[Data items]

+===+

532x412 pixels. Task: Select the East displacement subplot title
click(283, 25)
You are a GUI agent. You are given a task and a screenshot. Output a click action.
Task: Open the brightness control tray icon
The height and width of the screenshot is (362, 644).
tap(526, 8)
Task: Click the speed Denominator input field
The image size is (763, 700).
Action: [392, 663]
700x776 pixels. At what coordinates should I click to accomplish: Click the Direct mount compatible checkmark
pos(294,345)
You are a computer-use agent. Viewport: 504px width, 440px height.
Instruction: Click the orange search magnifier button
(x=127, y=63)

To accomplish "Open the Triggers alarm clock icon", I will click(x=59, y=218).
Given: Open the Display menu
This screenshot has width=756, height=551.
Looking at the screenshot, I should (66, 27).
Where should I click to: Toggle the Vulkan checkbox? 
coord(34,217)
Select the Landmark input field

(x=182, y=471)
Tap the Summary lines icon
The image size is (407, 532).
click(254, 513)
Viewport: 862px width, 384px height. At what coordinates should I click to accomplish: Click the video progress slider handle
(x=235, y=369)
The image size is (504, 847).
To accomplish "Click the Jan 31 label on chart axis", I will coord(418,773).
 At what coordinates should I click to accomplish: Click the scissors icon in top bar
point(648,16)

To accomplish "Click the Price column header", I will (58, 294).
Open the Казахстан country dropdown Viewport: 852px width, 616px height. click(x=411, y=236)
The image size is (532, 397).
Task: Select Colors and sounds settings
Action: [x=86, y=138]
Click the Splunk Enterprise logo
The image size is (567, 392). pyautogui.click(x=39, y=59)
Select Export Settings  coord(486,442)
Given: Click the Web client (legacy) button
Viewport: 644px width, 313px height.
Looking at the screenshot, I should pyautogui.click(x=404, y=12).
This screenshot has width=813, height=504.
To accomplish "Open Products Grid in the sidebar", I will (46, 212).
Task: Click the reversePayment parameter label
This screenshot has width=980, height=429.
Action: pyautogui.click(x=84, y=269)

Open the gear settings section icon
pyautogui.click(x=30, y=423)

+===+

**Exercise goal**
Retype the entries above. Match them exactly.

**Your response**
532x412 pixels. Task: Select the East displacement subplot title
click(283, 25)
You are a GUI agent. You are given a task and a screenshot. Output a click action.
Task: Open the brightness control tray icon
The height and width of the screenshot is (362, 644).
tap(526, 8)
Task: Click the speed Denominator input field
The image size is (763, 700).
Action: [392, 663]
700x776 pixels. At what coordinates should I click to accomplish: Click the Direct mount compatible checkmark
pos(294,345)
You are a computer-use agent. Viewport: 504px width, 440px height.
Instruction: Click the orange search magnifier button
(x=127, y=63)

To accomplish "Open the Triggers alarm clock icon", I will click(x=59, y=218).
Given: Open the Display menu
This screenshot has width=756, height=551.
Looking at the screenshot, I should (66, 27).
Where should I click to: Toggle the Vulkan checkbox? 
coord(34,217)
Select the Landmark input field

(x=182, y=471)
Tap the Summary lines icon
The image size is (407, 532).
click(254, 513)
Viewport: 862px width, 384px height. At what coordinates should I click to accomplish: Click the video progress slider handle
(x=235, y=369)
The image size is (504, 847).
To accomplish "Click the Jan 31 label on chart axis", I will coord(418,773).
 At what coordinates should I click to accomplish: Click the scissors icon in top bar
point(648,16)

To accomplish "Click the Price column header", I will (58, 294).
Open the Казахстан country dropdown Viewport: 852px width, 616px height. click(x=411, y=236)
The image size is (532, 397).
Task: Select Colors and sounds settings
Action: [x=86, y=138]
Click the Splunk Enterprise logo
The image size is (567, 392). pyautogui.click(x=39, y=59)
Select Export Settings  coord(486,442)
Given: Click the Web client (legacy) button
Viewport: 644px width, 313px height.
Looking at the screenshot, I should pyautogui.click(x=404, y=12).
This screenshot has width=813, height=504.
To accomplish "Open Products Grid in the sidebar", I will (46, 212).
Task: Click the reversePayment parameter label
This screenshot has width=980, height=429.
Action: pyautogui.click(x=84, y=269)

Open the gear settings section icon
pyautogui.click(x=30, y=423)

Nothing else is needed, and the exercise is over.